#### [Exercise prompt]
Every record below should be copied exactly, with the pictures left out.

#### [Data]
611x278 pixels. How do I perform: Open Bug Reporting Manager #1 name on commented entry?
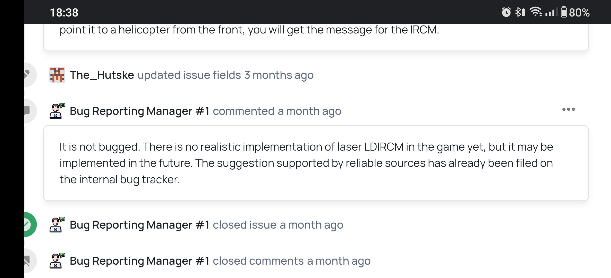(x=140, y=111)
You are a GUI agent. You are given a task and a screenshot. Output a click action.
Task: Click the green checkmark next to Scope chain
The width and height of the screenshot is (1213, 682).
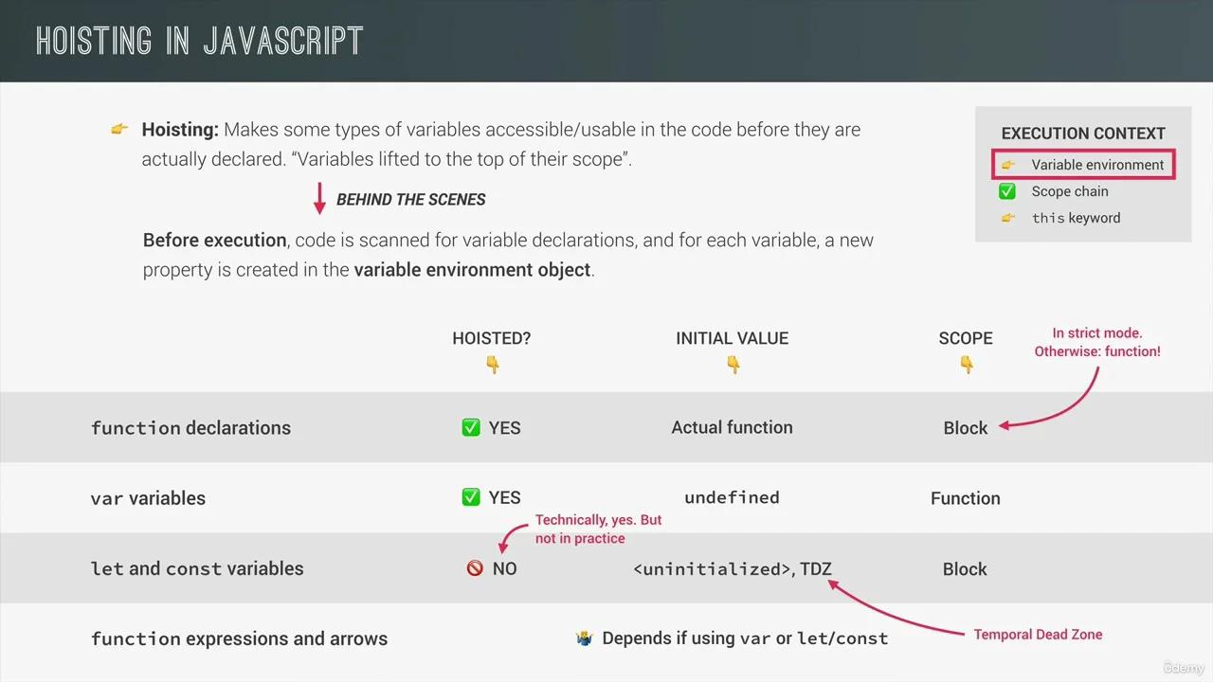1007,191
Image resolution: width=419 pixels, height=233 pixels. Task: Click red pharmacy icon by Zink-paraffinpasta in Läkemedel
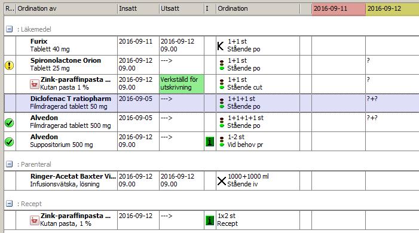click(35, 84)
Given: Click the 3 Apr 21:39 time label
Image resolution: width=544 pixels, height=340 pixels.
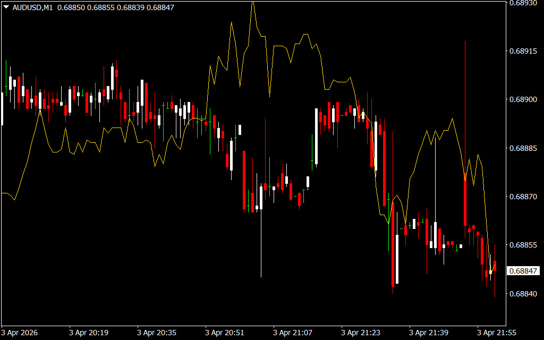Looking at the screenshot, I should 429,333.
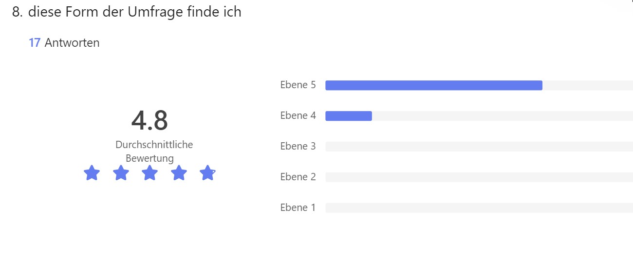Screen dimensions: 633x265
Task: Select the question title 'diese Form der Umfrage'
Action: (x=106, y=12)
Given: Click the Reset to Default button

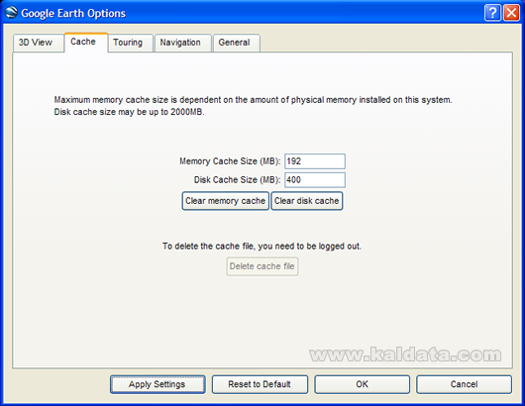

#### [Exercise solution]
611x278 pixels. How do I perform: Open Bug Reporting Manager #1 name on commented entry?
(x=140, y=111)
You are a GUI agent. You are given a task and a screenshot. Output a click action.
Task: Click the green checkmark next to Scope chain
The width and height of the screenshot is (1213, 682).
1007,191
Image resolution: width=419 pixels, height=233 pixels. Task: Click red pharmacy icon by Zink-paraffinpasta in Läkemedel
click(35, 84)
Given: Click the 3 Apr 21:39 time label
Image resolution: width=544 pixels, height=340 pixels.
Looking at the screenshot, I should 429,333.
Screen dimensions: 633x265
Task: Select the question title 'diese Form der Umfrage'
Action: (x=106, y=12)
Given: Click the Reset to Default button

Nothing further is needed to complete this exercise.